Historically, the District Attorney's Office has sent a legislative liaison of some sort to Austin when Congress was in session to work with the Representatives and Senators on upcoming criminal law bills. This has generally drawn a disgusted eye roll from members of the Defense Bar, who assume that this was an example of a Police State trying to come up with more laws to imprison the poor citizen. However, the liaisons in the past have often worked along with TDCAA in trying to help the legislators keep from putting laws into effect just because they seemed politically popular. (EXAMPLE: Harris County actually tried to talk Legislators out of expanding the death penalty to non-Capital murder situations like sexual assault a few years back).
However, prior to the Lykos Administration, the liason was a prosecutor who worked in a regular assignment until the Session was on the horizon. They then would spend the Session in Austin, meeting with the Legislators. Different prosecutors were often called to Austin to testify in support (or opposition) to a Bill on different topics, but only one person was there full time. In the past, that position has gone to senior prosecutors like Troy Cotton, Chuck Noll, and most recently, Kevin Petroff.
That all changed when the Free Spending Pat Lykos came to town and began treating her D.A. budget with all the restraint of Paris Hilton on Rodeo Drive with a new platinum card.
In her view, the Office Legislative Liason would certainly need some professional help -- especially, if they were going to get laws passed of such public criminal justice importance as the Press Shield Law!
So, Lykos decided to seek the help of professional lobbyist Hank Mitchell, who was already doing a little lobbying for a group called the Retired Senior and Visiting Judges (a group that Lykos served for three terms as president of, I might add). On February 24, 2009, Lykos and the Gang asked the Commissioners Court for approval of $17,500 for Mr. Mitchell to serve as a liaison from February 24 through June 1, 2009.
The move got some attention in Dallas (but not Houston).
Okay, so fine. Lykos doesn't think that her own inside people can do an effective job of lobbying in Austin during the Session. I guess she can sort of justify getting a professional lobbyist. (NOTE: Not really.)
But let's now jump forward to the June 9, 2009 Commissioner's Court Agenda to see what the Gang has on their wish list . . .

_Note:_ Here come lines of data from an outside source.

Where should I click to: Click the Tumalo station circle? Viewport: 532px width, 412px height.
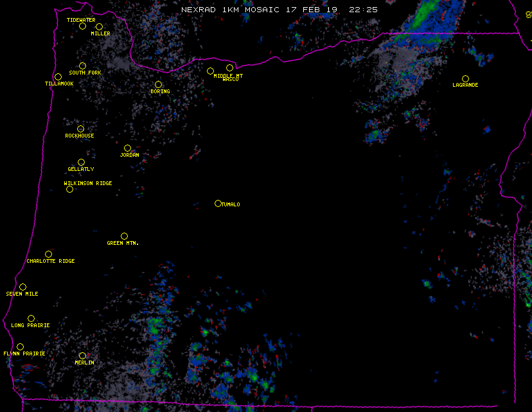point(218,203)

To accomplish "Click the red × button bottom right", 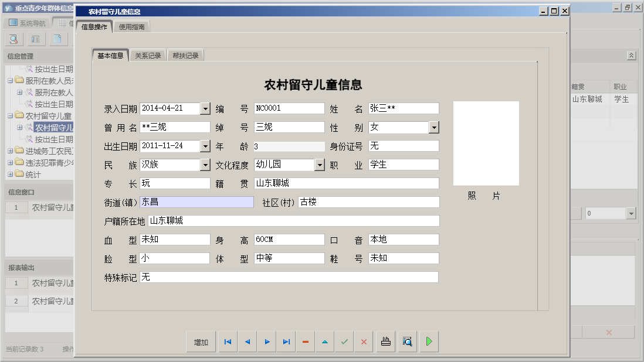I will click(x=608, y=332).
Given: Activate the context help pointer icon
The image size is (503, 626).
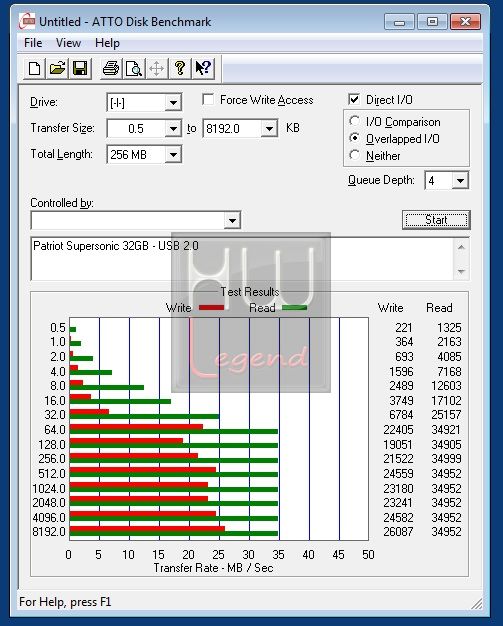Looking at the screenshot, I should tap(203, 69).
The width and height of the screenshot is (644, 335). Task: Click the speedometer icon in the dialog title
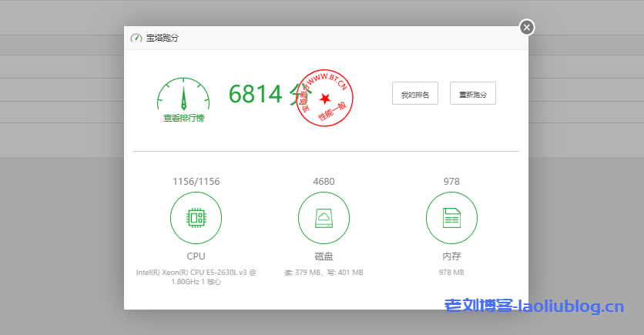[x=136, y=38]
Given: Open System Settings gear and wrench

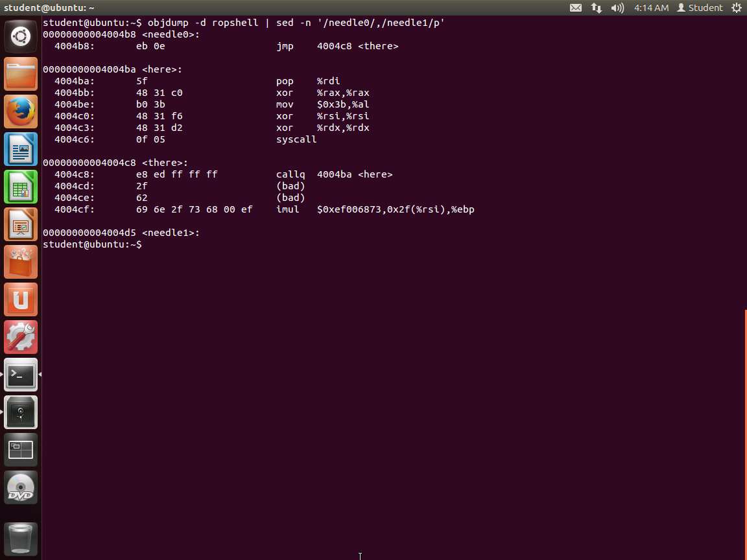Looking at the screenshot, I should pos(21,337).
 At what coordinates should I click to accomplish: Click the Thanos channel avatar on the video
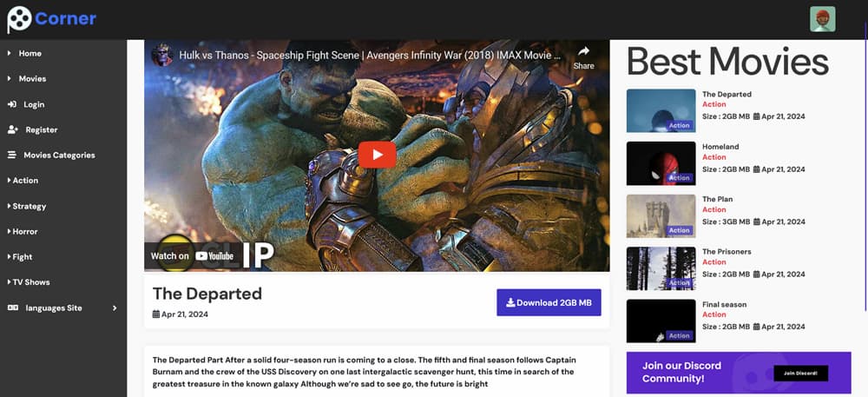[162, 56]
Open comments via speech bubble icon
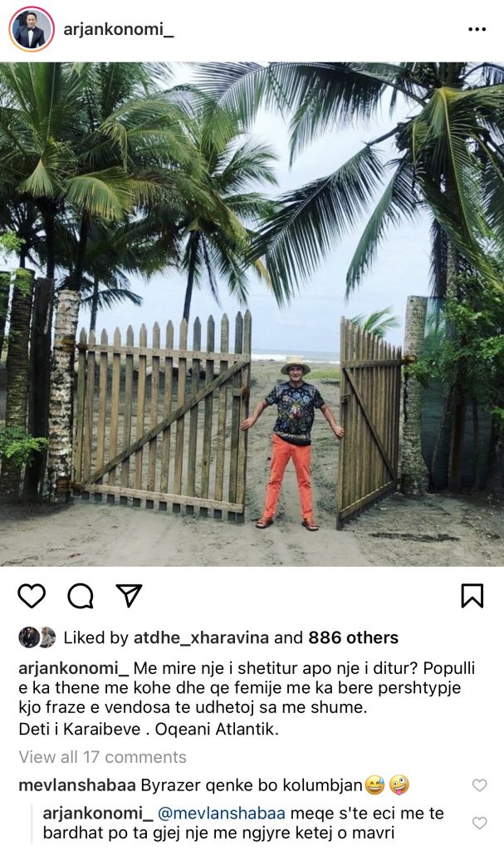Image resolution: width=504 pixels, height=851 pixels. pyautogui.click(x=81, y=596)
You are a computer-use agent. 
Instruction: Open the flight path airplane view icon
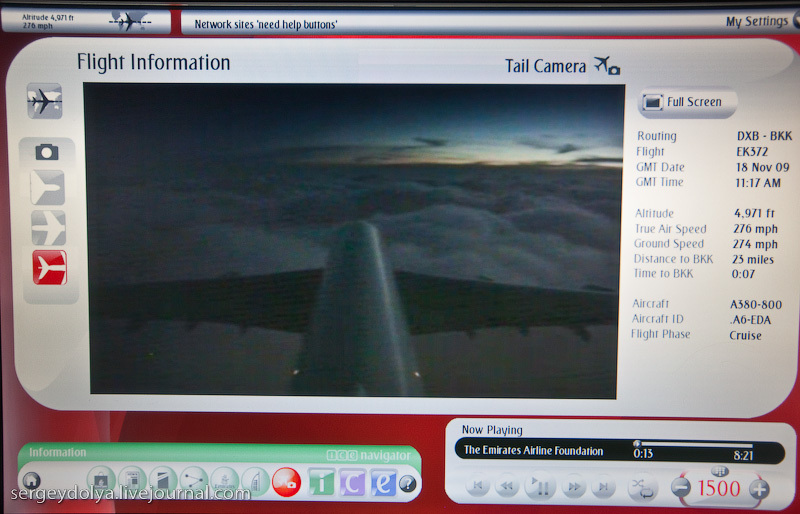(x=45, y=101)

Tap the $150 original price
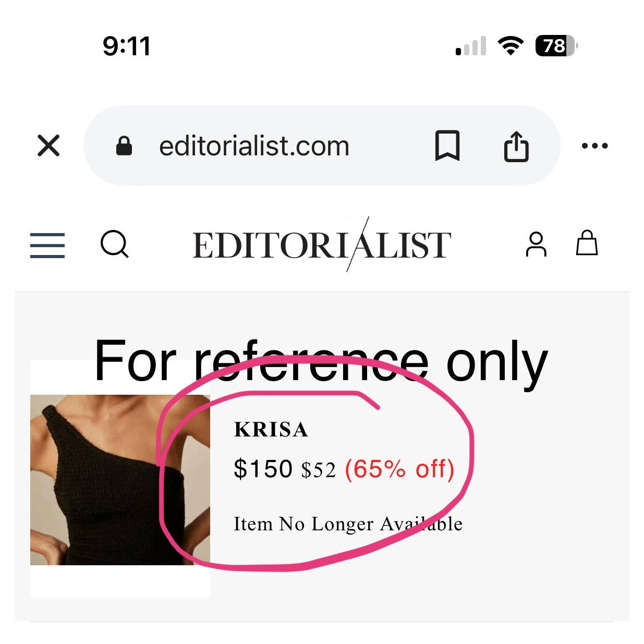[x=263, y=468]
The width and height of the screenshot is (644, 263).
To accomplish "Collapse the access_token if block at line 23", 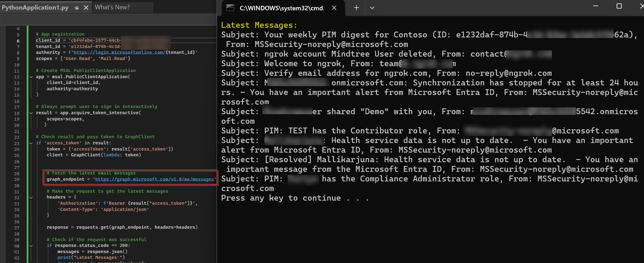I will 31,143.
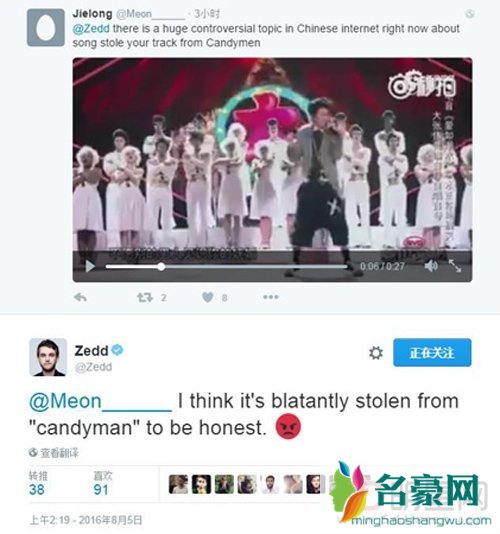The height and width of the screenshot is (534, 500).
Task: Toggle the blue following button for Zedd
Action: (432, 352)
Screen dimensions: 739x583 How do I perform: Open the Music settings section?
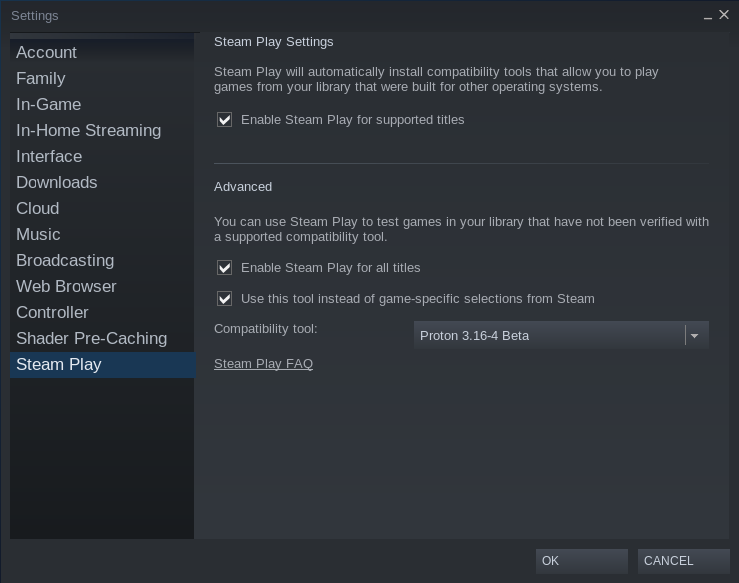click(38, 234)
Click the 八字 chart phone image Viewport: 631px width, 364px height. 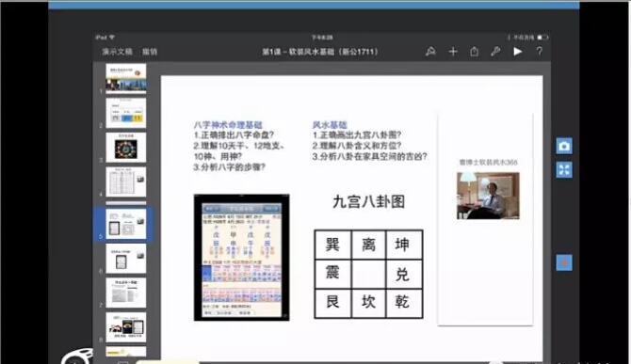pyautogui.click(x=241, y=258)
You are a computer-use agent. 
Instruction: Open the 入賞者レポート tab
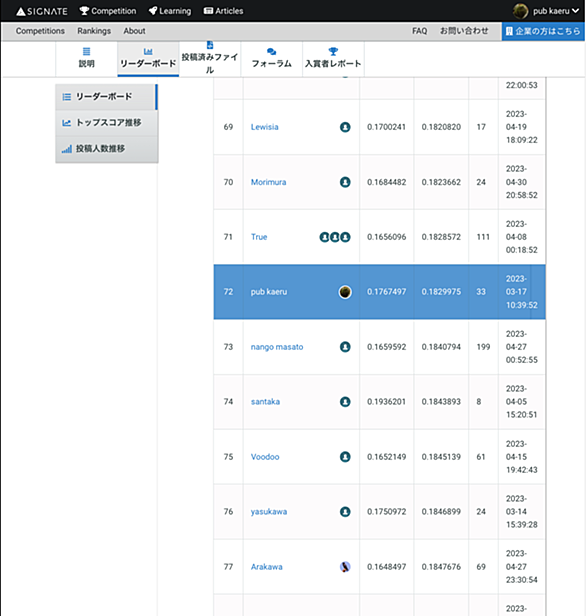click(x=333, y=58)
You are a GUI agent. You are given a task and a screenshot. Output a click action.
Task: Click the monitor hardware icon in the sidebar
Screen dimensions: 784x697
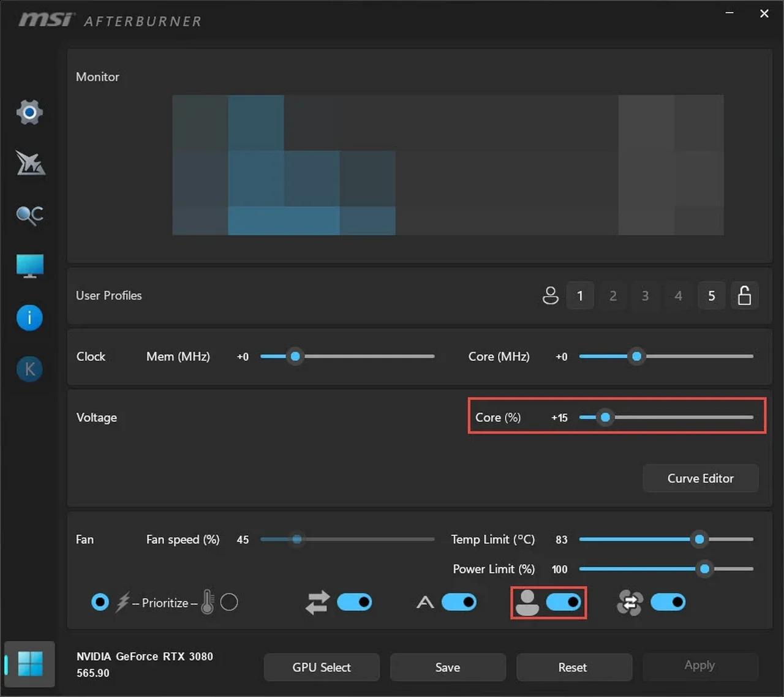(29, 265)
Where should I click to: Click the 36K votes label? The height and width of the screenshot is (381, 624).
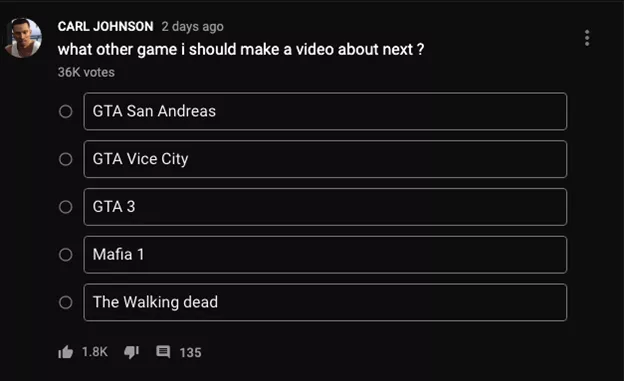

Well, goodness gracious, there's old Hank Mitchell's name again. It looks like Hank did such a good job for them when Congress was in Session that they thought they would bring him on for a longer period of time.
This time, Lykos requested $58,000 to employ Hank from June 9, 2009 through January 10, 2011. Yep, $58,000 for a time period where there is no legislative session going on.
This, folks, is bureaucracy at its finest.
We can get $58,000 for one guy to sit around during the off-season like a red shirted golfer, but we can't drum up the money to pay 12 pre-commits for the month of November?
Now, I'm sure that Lykos will defend herself by saying these funds were out of the discretionary account, which are not legally allowed to be used to pay prosecutorial salaries. To my understanding, that's true.
However, what that argument does not defend is why in the hell wasn't she spending as much time in front of the Commissioner's Court trying to get money authorized for her Pre-Commits as she was for Hank Mitchell?